Coffee and Robotics

     This past December Dave Gilbert of CNN posted an article titled "How rodents and coffee could shape future space robots," and it immediately caught my eye. Who knew that coffee and space robots could be used in the same sentence (or robots for that matter)? As a result of research by Cornell, the University of Chicago, iRobot Corp and Liquidia, robotic grippers can now be made with just a latex balloon and coffee granules.
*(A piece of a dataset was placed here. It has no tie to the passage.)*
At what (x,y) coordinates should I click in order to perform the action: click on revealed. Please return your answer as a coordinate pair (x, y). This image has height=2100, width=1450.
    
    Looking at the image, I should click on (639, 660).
     At The Neutral Ground Coffeehouse, coffee beans are ground up into loose power and then packed into a “puck” so that pressurized water can be pushed through to make a concentrated espresso shot. Similarly, vacuum sealed coffee is like a brick until it is opened and the grains come loose. Researchers undoubtedly have realized the benefits of a material that can be loose and conform to the shape of an object it grasps, but can also become tightly packed when it pinches and holds onto something. As 2010 "jamming gripper" researcher Heinrich Jaeger notes, the coffee-based gripper doesn't require a lot of surface area to hold onto something, either.

     This new technology is proving to have more uses than originally thought, according to co-founder of the UK's Bristol Robotics Laboratory (BRL) and robotics expert Alan Winfield. It is possible that these coffee-grip robots can be used to collect samples on rover missions in outer space. Oftentimes robots need to collect and analyze rock samples found on planets, and the soft gripper works to grasp these samples while conforming to the object and not damaging them.

     As for the "rodent" side to this story, teams at the UK's Bristol Robotics Laboratory (BRL) are working to develop the "Shrewbot," in honor of the Etruscan shrew, to determine if a robot can use sense to discover its surroundings without vision as animals like mice and shrews do. The robot is equipped with artifical whiskers like those of its furry comrades. Team leader Martin Pearson mentions that this work is mainly to further biologists' understanding of animals' sensory functions. However, he also notes that this kind of robotic application could be used to explore smoke-filled rooms, inspect pipelines in deep ocean waters, and possibly even wander planets where there is limited vision because of lack of light or a thick atmosphere. Alan Winfield notes that these whiskers take in information at the root -- in theory they could be damaged at the tips if they brush against rock or other materials, but still function properly.

     This is a great development for robotics. We now have grippers made using just a balloon and coffee grinds that could allow us to collect information on samples in space that may have otherwise been crushed by a less gentle gripping mechanism. And the "Shrewbot" uses whiskers that could have interesting applications in murky places where vision might not be that useful. Although these applications are still in development, I find the multitude of possibilities for them very promising. There is a chance that one day, planets with otherwise heavy atmospheres could be explored, information could be mined by whiskers instead of cameras, and fragile samples can be collected by a gripper made out of coffee beans. Yet, Winfield reminds us that these type of robots are still in development and shouldn't be expected to be running through space any time soon.